Não. A grande orientadora é a visão biológica, darwiniana. Para este psiquiatra, os sintomas são fenômenos mais biológicos que, culturais. Então, ele reconhece sintomas altamente prevalentes que têm sido sub-diagnosticados(sic) ou desconhecidos na sociedade, e entende que seria preciso diagnosticar melhor, mais, e conhecer melhor os transtornos, porque eles já existem na natureza – para serem revelados pelo trabalho dos médicos. É a ideologia de ver mais, do saber mais, do eterno progresso.
O Jovem Psiquiatra
Eu acho que ele está incomodado, por ter uma demanda na clínica que não está sendo suprida pelas pesquisas da medicina baseada em evidências. Vejo as pessoas buscarem um remédio que nunca vem. Esse incômodo, espero, vai gerar a demanda de algo novo, porque a clínica continua.

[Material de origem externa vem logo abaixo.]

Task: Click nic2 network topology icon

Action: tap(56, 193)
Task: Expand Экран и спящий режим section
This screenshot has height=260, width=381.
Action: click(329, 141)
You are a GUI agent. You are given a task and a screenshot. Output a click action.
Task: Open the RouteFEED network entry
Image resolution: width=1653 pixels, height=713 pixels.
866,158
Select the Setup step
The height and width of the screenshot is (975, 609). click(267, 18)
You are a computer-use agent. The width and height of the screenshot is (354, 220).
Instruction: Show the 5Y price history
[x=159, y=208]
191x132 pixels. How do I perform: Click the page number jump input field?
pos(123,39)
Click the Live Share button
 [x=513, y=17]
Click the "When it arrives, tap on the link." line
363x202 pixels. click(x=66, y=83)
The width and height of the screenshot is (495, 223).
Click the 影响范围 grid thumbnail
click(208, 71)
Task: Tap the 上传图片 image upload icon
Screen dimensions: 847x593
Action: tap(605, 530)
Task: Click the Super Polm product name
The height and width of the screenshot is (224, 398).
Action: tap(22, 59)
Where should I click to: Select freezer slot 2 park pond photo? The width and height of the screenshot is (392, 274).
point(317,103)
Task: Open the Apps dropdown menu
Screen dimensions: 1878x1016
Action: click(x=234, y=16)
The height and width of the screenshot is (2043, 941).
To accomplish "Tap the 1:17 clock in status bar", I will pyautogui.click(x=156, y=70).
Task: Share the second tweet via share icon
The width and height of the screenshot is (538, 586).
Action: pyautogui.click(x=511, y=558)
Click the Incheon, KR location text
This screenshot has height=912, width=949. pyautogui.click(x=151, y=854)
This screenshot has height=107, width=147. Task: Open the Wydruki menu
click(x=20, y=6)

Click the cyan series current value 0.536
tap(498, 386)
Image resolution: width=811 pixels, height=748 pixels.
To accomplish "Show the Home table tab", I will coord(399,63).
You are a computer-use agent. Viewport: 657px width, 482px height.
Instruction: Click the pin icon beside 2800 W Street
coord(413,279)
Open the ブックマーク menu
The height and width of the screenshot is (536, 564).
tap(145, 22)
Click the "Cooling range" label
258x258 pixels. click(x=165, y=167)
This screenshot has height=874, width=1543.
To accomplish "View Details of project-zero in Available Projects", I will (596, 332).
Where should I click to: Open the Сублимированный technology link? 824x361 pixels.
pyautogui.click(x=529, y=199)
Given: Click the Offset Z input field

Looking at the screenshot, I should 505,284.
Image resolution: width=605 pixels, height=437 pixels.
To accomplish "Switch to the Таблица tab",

Os psiquiatras têm dúvidas do que fazer no cotidiano da clínica. Prometeram para ele que os remédios iriam ‘segurar’, que ele responderia à demanda da clínica só com remédio, e agora ele está percebendo que não consegue. Os jovens estão partindo para as psicoterapias, então, mas elas também não mostram uma base segura: são muito variadas, cada hora se vê um tipo, uma técnica diferente, e há uma discriminação entre técnicas que ele fica tentando captar sem muito sucesso, porque falta-lhe a formação, que hoje é, basicamente, farmacológica.
Você Vê a Tendência a Uma Re-elaboração?
Sim, é o momento para isso, porque mesmo no mais importante congresso de psiquiatria do mundo, da Associação Psiquiátrica Americana, em Nova Iorque, em maio deste ano, a sensação era forte: não se vislumbra mais tão facilmente como o modelo biológico possa dar conta da clínica psiquiátrica.
A sensação lá – me pareceu maior que aqui no Brasil – inclusive porque é de lá que saem a maioria das pesquisas.
O que o momento atual exige de todos os psiquiatras, independentemente de sua orientação, de seu embasamento teórico, é criatividade, sem ela, nada feito, só mais um Congresso.